PROVIDED MATERIAL START
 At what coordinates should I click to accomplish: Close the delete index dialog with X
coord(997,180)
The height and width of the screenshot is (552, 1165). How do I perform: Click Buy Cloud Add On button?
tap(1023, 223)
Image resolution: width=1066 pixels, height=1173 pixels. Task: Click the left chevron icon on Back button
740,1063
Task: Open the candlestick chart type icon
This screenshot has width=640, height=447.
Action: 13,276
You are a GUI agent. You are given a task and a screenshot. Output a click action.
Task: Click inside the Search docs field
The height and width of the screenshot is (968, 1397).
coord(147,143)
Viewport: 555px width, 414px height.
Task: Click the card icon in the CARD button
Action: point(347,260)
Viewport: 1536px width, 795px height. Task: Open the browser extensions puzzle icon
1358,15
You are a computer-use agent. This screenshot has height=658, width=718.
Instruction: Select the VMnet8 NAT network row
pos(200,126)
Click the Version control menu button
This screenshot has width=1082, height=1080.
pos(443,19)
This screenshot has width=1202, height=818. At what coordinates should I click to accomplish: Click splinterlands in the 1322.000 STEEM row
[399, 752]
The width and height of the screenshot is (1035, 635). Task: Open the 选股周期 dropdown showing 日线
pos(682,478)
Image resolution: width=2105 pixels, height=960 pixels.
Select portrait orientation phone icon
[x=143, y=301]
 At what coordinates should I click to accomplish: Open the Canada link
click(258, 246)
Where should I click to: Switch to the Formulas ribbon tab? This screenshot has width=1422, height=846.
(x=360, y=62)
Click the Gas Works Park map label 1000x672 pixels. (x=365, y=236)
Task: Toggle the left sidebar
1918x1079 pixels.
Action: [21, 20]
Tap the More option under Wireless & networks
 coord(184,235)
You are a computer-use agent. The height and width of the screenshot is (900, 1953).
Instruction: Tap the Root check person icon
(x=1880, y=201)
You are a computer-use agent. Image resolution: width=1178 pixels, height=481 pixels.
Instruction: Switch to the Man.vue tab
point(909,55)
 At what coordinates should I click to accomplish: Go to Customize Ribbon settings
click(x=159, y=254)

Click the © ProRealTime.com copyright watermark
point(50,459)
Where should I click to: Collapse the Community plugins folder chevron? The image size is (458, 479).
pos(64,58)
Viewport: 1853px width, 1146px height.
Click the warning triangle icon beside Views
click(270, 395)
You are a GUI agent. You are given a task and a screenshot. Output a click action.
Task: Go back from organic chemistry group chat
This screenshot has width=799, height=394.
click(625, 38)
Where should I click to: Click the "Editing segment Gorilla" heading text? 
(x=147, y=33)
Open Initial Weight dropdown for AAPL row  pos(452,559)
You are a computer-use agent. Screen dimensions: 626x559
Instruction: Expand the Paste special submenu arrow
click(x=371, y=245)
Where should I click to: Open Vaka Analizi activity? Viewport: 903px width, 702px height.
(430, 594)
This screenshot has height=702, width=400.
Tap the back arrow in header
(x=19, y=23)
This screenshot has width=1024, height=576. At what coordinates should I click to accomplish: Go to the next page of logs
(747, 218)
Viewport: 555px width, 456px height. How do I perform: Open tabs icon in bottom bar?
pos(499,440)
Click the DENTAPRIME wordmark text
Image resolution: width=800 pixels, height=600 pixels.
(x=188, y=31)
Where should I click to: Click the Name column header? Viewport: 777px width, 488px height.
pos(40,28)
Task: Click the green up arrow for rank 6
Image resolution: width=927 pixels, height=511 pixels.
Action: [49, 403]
PROVIDED MATERIAL END
= EXERCISE PROMPT =
Each record above has to be set down again, exactly and completely.

= ANSWER TO THE EXERCISE =
 At what coordinates should I click to accomplish: Close the delete index dialog with X
coord(997,180)
The height and width of the screenshot is (552, 1165). How do I perform: Click Buy Cloud Add On button?
tap(1023, 223)
Image resolution: width=1066 pixels, height=1173 pixels. Task: Click the left chevron icon on Back button
740,1063
Task: Open the candlestick chart type icon
This screenshot has width=640, height=447.
Action: 13,276
You are a GUI agent. You are given a task and a screenshot. Output a click action.
Task: Click inside the Search docs field
The height and width of the screenshot is (968, 1397).
coord(147,143)
Viewport: 555px width, 414px height.
Task: Click the card icon in the CARD button
Action: point(347,260)
Viewport: 1536px width, 795px height. Task: Open the browser extensions puzzle icon
1358,15
You are a computer-use agent. This screenshot has height=658, width=718.
Instruction: Select the VMnet8 NAT network row
pos(200,126)
Click the Version control menu button
This screenshot has width=1082, height=1080.
pos(443,19)
This screenshot has width=1202, height=818. At what coordinates should I click to accomplish: Click splinterlands in the 1322.000 STEEM row
[399, 752]
The width and height of the screenshot is (1035, 635). Task: Open the 选股周期 dropdown showing 日线
pos(682,478)
Image resolution: width=2105 pixels, height=960 pixels.
Select portrait orientation phone icon
[x=143, y=301]
 At what coordinates should I click to accomplish: Open the Canada link
click(258, 246)
Where should I click to: Switch to the Formulas ribbon tab? This screenshot has width=1422, height=846.
(x=360, y=62)
Click the Gas Works Park map label 1000x672 pixels. (x=365, y=236)
Task: Toggle the left sidebar
1918x1079 pixels.
Action: [21, 20]
Tap the More option under Wireless & networks
 coord(184,235)
You are a computer-use agent. The height and width of the screenshot is (900, 1953).
Instruction: Tap the Root check person icon
(x=1880, y=201)
You are a computer-use agent. Image resolution: width=1178 pixels, height=481 pixels.
Instruction: Switch to the Man.vue tab
point(909,55)
 At what coordinates should I click to accomplish: Go to Customize Ribbon settings
click(x=159, y=254)

Click the © ProRealTime.com copyright watermark
point(50,459)
Where should I click to: Collapse the Community plugins folder chevron? The image size is (458, 479).
pos(64,58)
Viewport: 1853px width, 1146px height.
Click the warning triangle icon beside Views
click(270, 395)
You are a GUI agent. You are given a task and a screenshot. Output a click action.
Task: Go back from organic chemistry group chat
This screenshot has width=799, height=394.
click(625, 38)
Where should I click to: Click the "Editing segment Gorilla" heading text? 
(x=147, y=33)
Open Initial Weight dropdown for AAPL row  pos(452,559)
You are a computer-use agent. Screen dimensions: 626x559
Instruction: Expand the Paste special submenu arrow
click(x=371, y=245)
Where should I click to: Open Vaka Analizi activity? Viewport: 903px width, 702px height.
(430, 594)
This screenshot has height=702, width=400.
Tap the back arrow in header
(x=19, y=23)
This screenshot has width=1024, height=576. At what coordinates should I click to accomplish: Go to the next page of logs
(747, 218)
Viewport: 555px width, 456px height. How do I perform: Open tabs icon in bottom bar?
pos(499,440)
Click the DENTAPRIME wordmark text
Image resolution: width=800 pixels, height=600 pixels.
(x=188, y=31)
Where should I click to: Click the Name column header? Viewport: 777px width, 488px height.
pos(40,28)
Task: Click the green up arrow for rank 6
Image resolution: width=927 pixels, height=511 pixels.
Action: [49, 403]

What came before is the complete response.